Resolves 127.0.0.1 of the FQDN instead of the external IP

Situation:

DoT/DoH (nginx reverse proxy) ==>> pihole ==>> upstream dnscrypt-proxy
All on remote server. Standart pihole installation on Ubuntu server. systemd-resolved, dhcpcd disabled.
Can not connect to main web site (nginx), because dnsmasq even not forwarding DNS queyry to pihole. But subdomains resolving fine. And all other things works perfectly.
This is from /var/log/pihole.log:

Sep 26 11:31:41 dnsmasq[1567483]: query[A] DOMAIN from 127.0.0.1
Sep 26 11:31:41 dnsmasq[1567483]: internal DOMAIN is 127.0.0.1

dig @127.0.0.1 DOMAIN +short
Result:
127.0.0.1

Must be server external IP.

Debug Token:
https://tricorder.pi-hole.net/qKhDKmLF/

I had a similar problem with my reverse proxy while testing the beta version. See my comments on the commit at: Merge pull request #1111 from pi-hole/new/reply_pihole_hostname. You might check into using REPLY_ADDR4 and/or REPLY_ADDR6 from FTLDNS -> Configuration.

1 Like

Yes, using REPLY_ADDR{4,6} is the way to go for this configuration. I'm still open for ideas. This is an edge case in which Pi-hole cannot reliably determine this IP it should reply with.

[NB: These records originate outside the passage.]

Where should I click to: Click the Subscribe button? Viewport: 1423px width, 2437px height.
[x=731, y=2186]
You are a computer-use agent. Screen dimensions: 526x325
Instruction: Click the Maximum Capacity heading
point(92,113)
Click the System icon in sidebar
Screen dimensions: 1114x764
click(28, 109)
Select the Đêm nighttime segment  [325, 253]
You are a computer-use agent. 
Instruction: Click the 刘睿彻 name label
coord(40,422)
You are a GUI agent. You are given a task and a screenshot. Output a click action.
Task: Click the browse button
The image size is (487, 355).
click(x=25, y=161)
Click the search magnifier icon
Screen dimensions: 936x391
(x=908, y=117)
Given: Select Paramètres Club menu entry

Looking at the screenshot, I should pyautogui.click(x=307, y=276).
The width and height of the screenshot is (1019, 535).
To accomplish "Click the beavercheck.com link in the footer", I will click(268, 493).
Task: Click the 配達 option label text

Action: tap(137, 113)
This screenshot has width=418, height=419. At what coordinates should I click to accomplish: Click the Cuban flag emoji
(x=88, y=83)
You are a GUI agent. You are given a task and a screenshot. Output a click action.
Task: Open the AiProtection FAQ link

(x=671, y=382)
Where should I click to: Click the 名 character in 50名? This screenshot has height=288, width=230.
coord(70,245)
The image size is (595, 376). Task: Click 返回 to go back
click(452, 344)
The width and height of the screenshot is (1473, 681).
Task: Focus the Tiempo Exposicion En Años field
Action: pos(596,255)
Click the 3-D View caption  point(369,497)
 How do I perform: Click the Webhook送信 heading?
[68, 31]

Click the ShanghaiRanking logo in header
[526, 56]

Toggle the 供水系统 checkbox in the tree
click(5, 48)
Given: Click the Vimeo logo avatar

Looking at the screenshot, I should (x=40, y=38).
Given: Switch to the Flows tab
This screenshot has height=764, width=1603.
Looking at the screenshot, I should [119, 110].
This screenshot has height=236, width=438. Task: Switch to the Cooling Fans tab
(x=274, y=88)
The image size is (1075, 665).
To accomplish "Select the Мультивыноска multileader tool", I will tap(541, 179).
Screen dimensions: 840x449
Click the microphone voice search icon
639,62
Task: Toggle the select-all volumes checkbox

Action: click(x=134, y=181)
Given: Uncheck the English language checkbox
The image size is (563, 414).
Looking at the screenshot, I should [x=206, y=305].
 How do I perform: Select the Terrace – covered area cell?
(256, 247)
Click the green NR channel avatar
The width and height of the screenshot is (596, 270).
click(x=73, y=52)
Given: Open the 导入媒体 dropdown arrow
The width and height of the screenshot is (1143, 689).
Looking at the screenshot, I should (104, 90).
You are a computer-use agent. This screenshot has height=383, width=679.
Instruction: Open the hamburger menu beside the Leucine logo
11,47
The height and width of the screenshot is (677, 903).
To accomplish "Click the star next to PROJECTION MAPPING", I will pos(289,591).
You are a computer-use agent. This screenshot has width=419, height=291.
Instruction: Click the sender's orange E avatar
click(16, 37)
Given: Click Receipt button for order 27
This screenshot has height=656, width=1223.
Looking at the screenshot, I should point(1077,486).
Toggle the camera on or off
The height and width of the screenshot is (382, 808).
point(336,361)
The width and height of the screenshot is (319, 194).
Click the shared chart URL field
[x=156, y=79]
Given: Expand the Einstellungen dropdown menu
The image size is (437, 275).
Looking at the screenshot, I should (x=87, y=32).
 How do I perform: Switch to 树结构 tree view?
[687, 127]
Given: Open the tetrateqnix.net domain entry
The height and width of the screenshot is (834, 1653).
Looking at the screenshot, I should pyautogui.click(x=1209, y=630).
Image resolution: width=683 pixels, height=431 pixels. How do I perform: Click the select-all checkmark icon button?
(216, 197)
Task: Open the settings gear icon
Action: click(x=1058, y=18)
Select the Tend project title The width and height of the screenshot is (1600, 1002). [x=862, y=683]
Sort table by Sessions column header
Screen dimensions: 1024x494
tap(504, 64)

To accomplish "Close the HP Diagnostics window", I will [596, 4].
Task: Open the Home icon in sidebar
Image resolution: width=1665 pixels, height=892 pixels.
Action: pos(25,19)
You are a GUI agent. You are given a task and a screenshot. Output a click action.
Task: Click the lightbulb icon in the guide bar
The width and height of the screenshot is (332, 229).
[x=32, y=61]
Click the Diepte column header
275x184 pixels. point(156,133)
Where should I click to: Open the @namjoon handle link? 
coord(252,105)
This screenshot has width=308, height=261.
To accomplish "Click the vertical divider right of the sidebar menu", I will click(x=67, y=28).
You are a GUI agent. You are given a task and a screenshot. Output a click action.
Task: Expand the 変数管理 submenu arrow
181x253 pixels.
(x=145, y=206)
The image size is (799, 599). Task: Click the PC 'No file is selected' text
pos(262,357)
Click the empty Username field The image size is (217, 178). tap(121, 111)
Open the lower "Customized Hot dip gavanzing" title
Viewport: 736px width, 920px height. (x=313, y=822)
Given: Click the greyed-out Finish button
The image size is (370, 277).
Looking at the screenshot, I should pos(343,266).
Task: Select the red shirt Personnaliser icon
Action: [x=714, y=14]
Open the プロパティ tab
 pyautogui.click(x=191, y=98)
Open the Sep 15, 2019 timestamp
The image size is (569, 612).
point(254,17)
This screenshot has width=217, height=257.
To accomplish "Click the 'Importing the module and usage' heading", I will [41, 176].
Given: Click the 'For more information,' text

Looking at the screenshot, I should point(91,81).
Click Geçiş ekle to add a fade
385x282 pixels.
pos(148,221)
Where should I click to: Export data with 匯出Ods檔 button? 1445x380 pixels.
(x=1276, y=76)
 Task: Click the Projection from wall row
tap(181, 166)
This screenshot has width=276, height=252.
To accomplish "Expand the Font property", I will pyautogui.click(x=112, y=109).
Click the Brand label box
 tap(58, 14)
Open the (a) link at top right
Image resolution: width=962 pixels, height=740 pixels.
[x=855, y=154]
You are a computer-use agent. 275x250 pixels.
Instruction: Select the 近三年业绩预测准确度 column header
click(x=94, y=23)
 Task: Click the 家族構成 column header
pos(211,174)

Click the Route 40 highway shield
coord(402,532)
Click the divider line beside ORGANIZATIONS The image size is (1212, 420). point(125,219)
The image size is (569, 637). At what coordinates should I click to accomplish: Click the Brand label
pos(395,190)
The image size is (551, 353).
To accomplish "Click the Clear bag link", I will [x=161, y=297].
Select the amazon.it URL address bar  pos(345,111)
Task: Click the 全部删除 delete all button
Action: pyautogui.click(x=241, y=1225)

To be honest, it feels like a bug in DoT/DoH. Because the proxy asks the Pi-hole for pi.hole, this Pi-hole replies with: "Hey, you are on the same machine, so it is 127.0.0.1 and - instead of detecting that this makes no sense - the proxy happily forwards this answer to some distant machine (where 127.0.0.1 doesn't make much sense any more). To me, the proxy seems in charge for rewriting the reply because it is the only involved party that knows who the client really is.

It`s worked! Thank you.

Additional info:
Earlier was not this problem, I do not understand what changed.
My blocking mode is unspecified IP blocking (default), BLOCKINGMODE=NULL.

Pi-hole documentation REPLY_ADDR4:

When using IP blocking mode

So REPLY_ADDR also actual with blocking mode NULL and this means documentation misleads.

On pihole server, bypassing nginx proxy:

dig @127.0.0.1 DOMAIN +short
returns 127.0.0.1.
The same result
nslookjup DOMAIN
After adding REPLY_ADDR4=server_IP problem solved. dig, nslookup resolves server IP.
So it is not proxy fault.

I mostly agree though proxies are often pretty 'dumb' and just pass things through. I'm using a Python project: doh-proxy 0.0.9 which might be updated to do such a thing but the developer has ceased work. I have been using my own fork anyway, so I'm going to look at the code to see if could determine where such a thing might be added.